Franklin did plenty of that while studying to become a Certified Cicerone, the beer world’s equivalent of a sommelier. Individuals who have achieved this certification usually boast a pretty impressive knowledge of beer: how to store and serve it, how to pair it with food, how beer styles differ from one another, and much more.

And in Franklin’s case, he knows how to brew it, too. He and Joe Vogelbacher, one of the brewery’s founders, were already immersed in the world of beer. So they figured why not pursue the certification?

“Joe and I both recognized that we’d already done a lot of the studying that’s required in order to pass the Certified Cicerone,” Franklin said. “And we realized that the more we can enhance our knowledge, the better it’s going to be for our business.”

There are four levels in the Cicerone Certification Program, each more difficult to pass than the one before it: Certified Beer Server, Certified Cicerone, Advanced Cicerone (which is new) and Master Cicerone (a level achieved by only 11 people).

To prepare for the Advanced Cicerone exam, Franklin and Vogelbacher would hold “Beer Thirty” tastings on Fridays after work. While initially held in the brewery’s offices, they eventually invited the public to bring in beers and participate in blind tastings.

“People loved to hear us dissect it and go through what the process is,” Franklin said. “It was a lot of fun for everybody.”

They also held off-flavor classes with the Sugar Creek staff, spiking beers with flavors commonly associated with flawed beer (think skunky or infected notes, among others). All Sugar Creek employees must eventually become Certified Beer Servers. Vogelbacher did not pass the Advanced Cicerone exam, but will retake it in August.

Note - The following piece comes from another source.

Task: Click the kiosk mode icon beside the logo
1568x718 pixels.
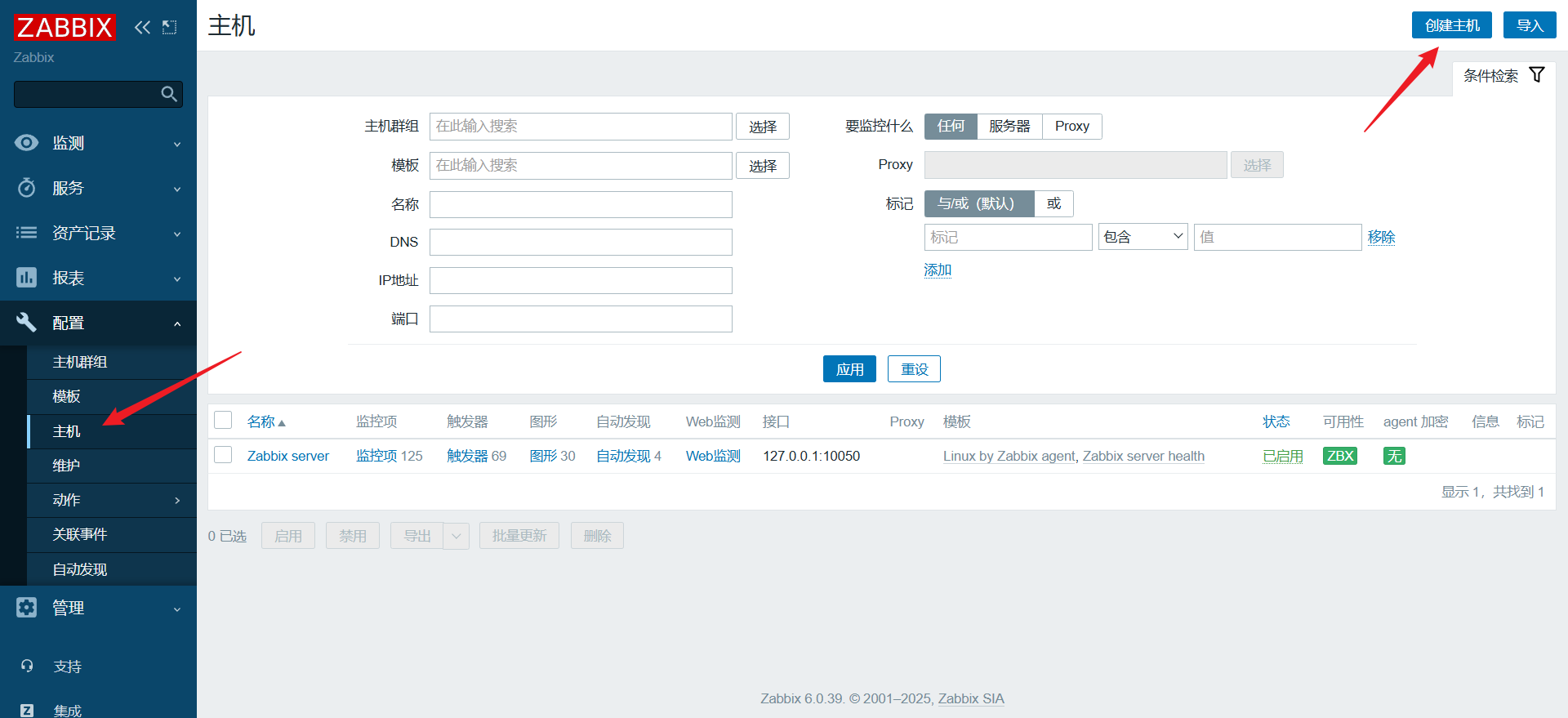Action: 170,27
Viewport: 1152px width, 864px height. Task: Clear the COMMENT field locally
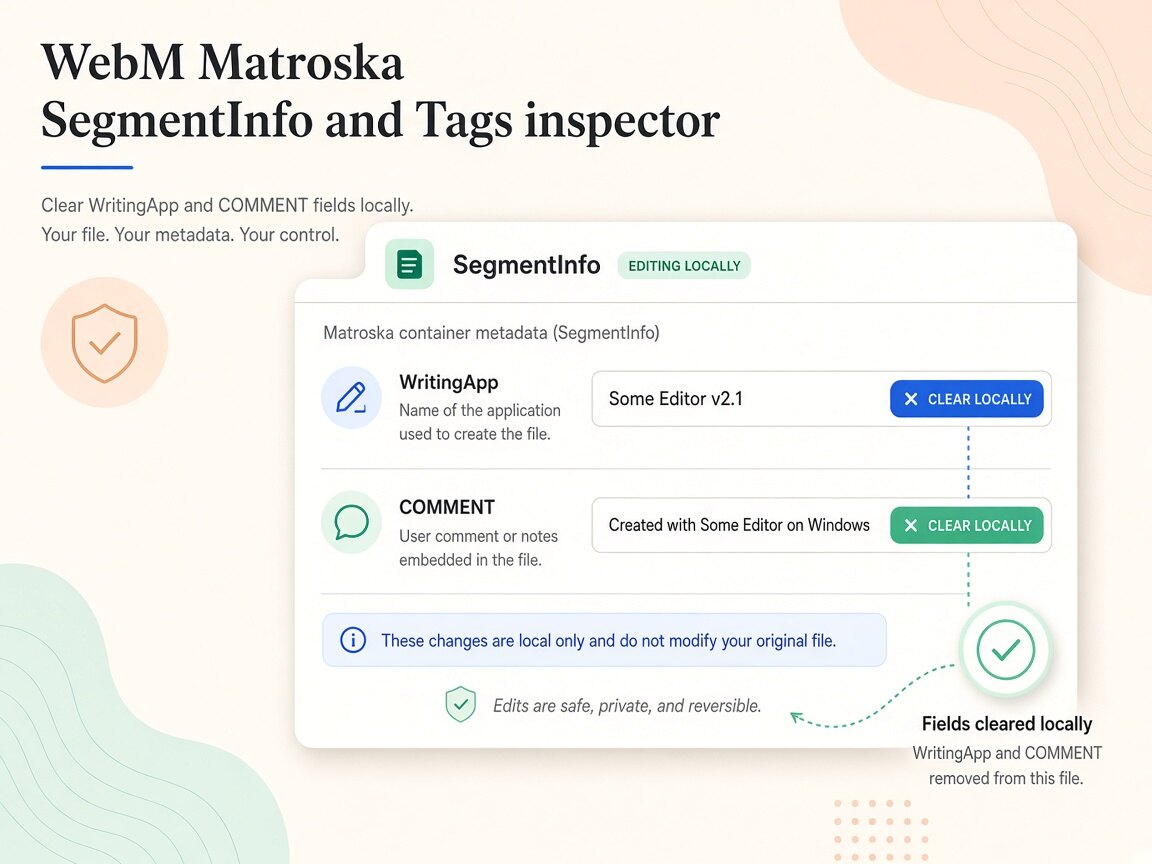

Kit Burkholder, a Certified Cicerone who manages the beer department at the Harris-Teeter in Ballantyne, didn’t pass the Advanced Cicerone exam this year either. And he knew it almost as soon as he sat down to take the test, which is a mix of multiple-choice questions, essays, tasting sessions and interviews.

Like Vogelbacher, Burkholder plans to retake the exam. He notes that achieving the Certified Cicerone level has benefited him professionally and in turn helped him better serve his patrons.

“It definitely served me, and it serves my customers and the local breweries,” Burkholder said. “At my level currently, the goal is to be the link between the breweries and the people. I need to be in a position where I can educate folks and talk to them on a personal level about beer and about their tastes.”

There are only around 13 Certified Cicerones in the Charlotte area, according to Burkholder. There are more Certified Beer Servers, since that exam is not as difficult and can be taken online. Every member of Carolina Beer Temple in Matthews is a Certified Beer Server, said owner Rob Jacik, and new employees must achieve that certification within three months of employment.

Want to know more?

Sugar Creek Brewing Co. will welcome representatives from the Cicerone Certification Program for two upcoming events at the brewery (215 Southside Drive). This Sunday, the brewery will host a “Face to Face” networking event from 4-6 p.m. This event is free and open to anyone who wants to learn more about the program (and if you have any level of certification already, the first beer is on them).

Should you want to prepare for the Certified Beer Server exam, you can attend a BeerSavvy Bootcamp at the brewery from 11 a.m. to 3 p.m. on July 11. During this class, you will learn about beer ingredients and walk through a tasting of six “foundational beer styles.” The cost is $99 per person and includes resources to help prepare for the Certified Beer Server exam.